[Data records Boundary: Start]

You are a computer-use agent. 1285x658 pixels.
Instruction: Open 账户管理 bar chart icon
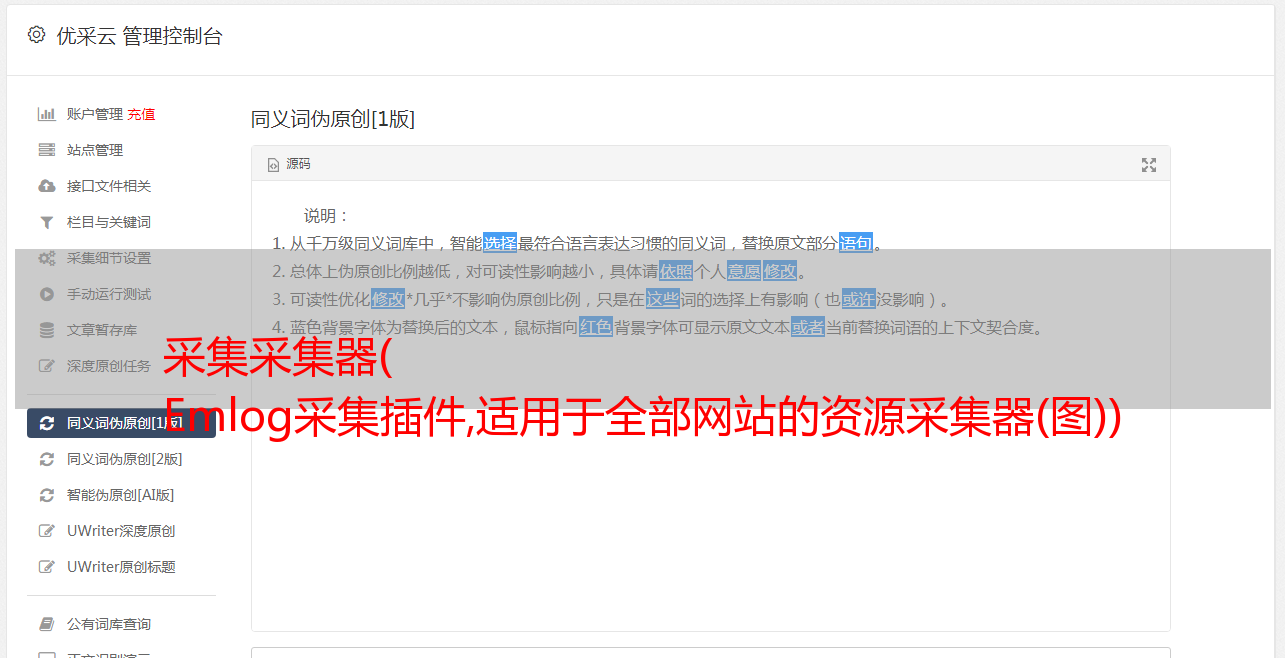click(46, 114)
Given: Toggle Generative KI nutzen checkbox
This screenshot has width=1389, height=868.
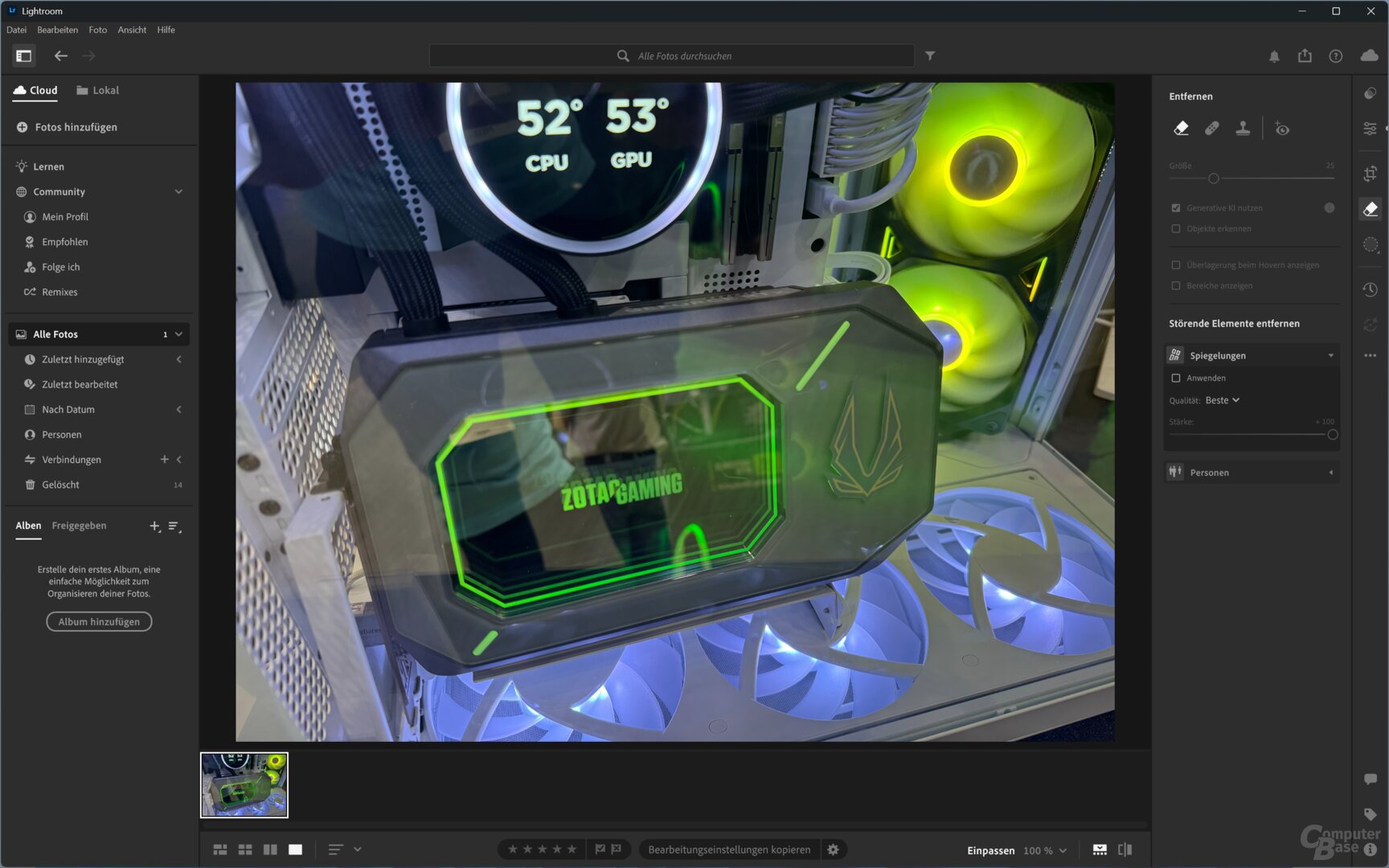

[Data records Boundary: End]
[Data records Boundary: Start]

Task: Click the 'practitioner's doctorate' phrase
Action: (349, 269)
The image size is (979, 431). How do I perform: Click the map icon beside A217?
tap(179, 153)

[Data records Boundary: End]
[Data records Boundary: Start]

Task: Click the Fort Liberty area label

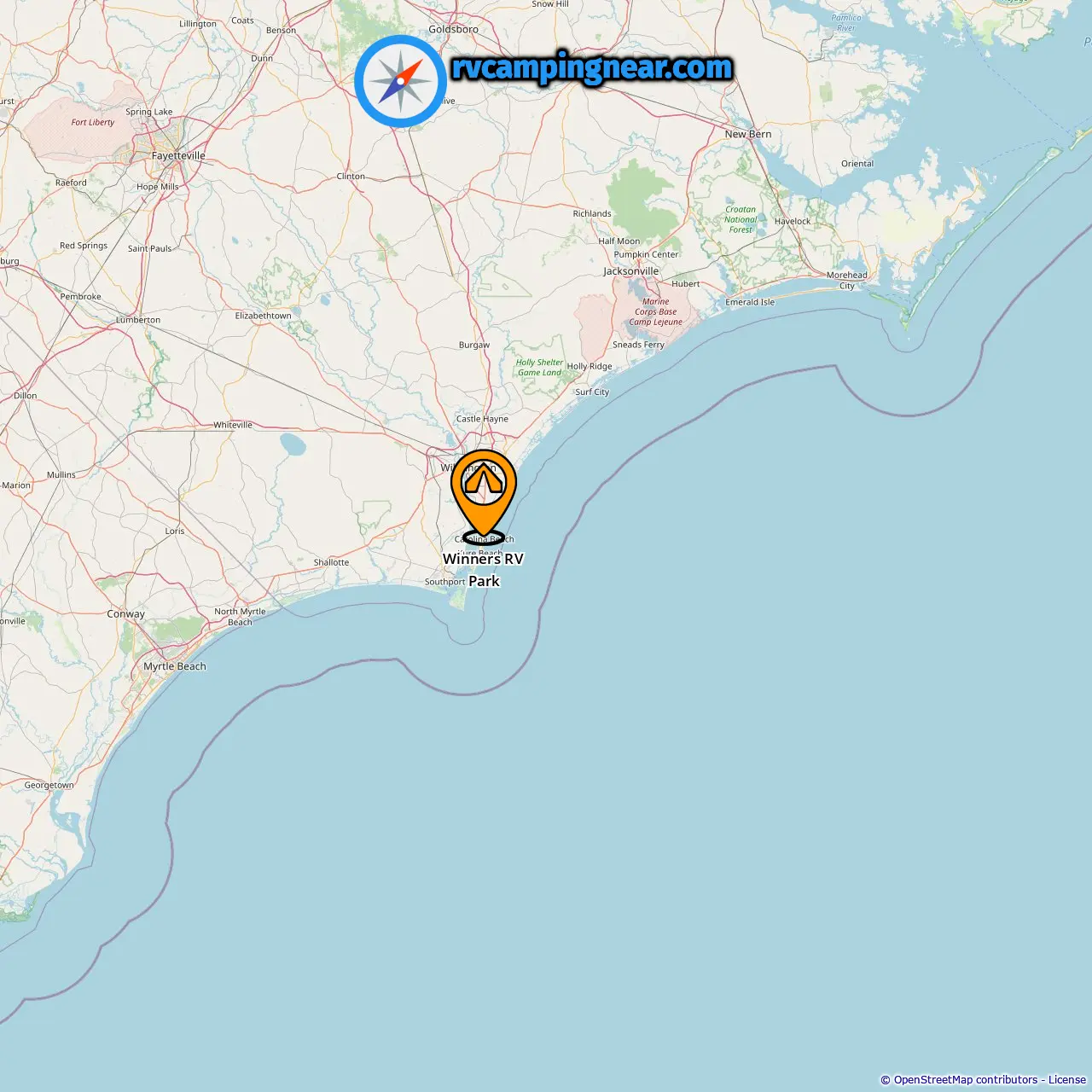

[Data records Boundary: End]

The material above holds pictures; leave them out and set down exactly the lines from the line with "Instruction: Open 账户管理 bar chart icon" to the line with "This screenshot has width=1389, height=868.", both included.

Instruction: Open 账户管理 bar chart icon
click(46, 114)
Given: Toggle Generative KI nutzen checkbox
This screenshot has width=1389, height=868.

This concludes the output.